Khan’s and O’Leary’s company now serves more than 260 clients and generates six-figure annual revenue. Forbes featured the students last year among a handful of “All-Star Student Entrepreneurs.” But four years ago, all they had was an idea and ambition. This is the notion Hadar Borden wants to drive home to UB students who attend the lecture series.
“If you have an idea or a solution to a problem, this is possible. You don’t have to be like Mark Zuckerberg,” says Borden, administrative director of Undergraduate Academies at UB. “There are people and resources here at UB and in the Western New York community who will support students if they have the ideas.”
The Entrepreneurship Academy, a program dedicated to preparing UB students for futures as business owners, is a new addition at UB, launched last fall as a division of the Undergraduate Academies. And it has already garnered buzz throughout the campus and local communities, says Borden.

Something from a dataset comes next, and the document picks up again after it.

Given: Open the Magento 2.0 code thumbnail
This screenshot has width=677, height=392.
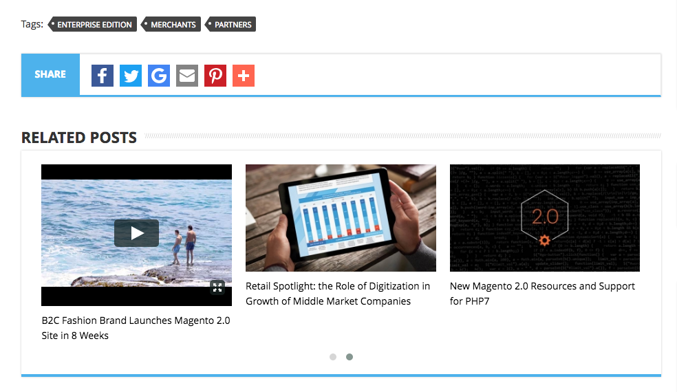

The academy expanded upon its initial fall enrollment of 40 students with 30 more this spring.
More information about UB’s Entrepreneurship Academy.

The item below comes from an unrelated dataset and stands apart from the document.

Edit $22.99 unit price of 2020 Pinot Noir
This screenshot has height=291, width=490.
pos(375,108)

“Entrepreneurship is seen as a way to revitalize Western New York,” says Borden. “If we can identify students now who are going to be entrepreneurs, and keep them here, together we can boost the local economy.”
Entrepreneurial students aspiring to establish a career in Western New York are encouraged to apply for the Western New York Prosperity Scholarship, which Borden says offers a great incentive for students to remain in Buffalo. The need-based scholarship, offered by the Prentice Family Foundation, may cover as much as $25,000 of a student’s financial need.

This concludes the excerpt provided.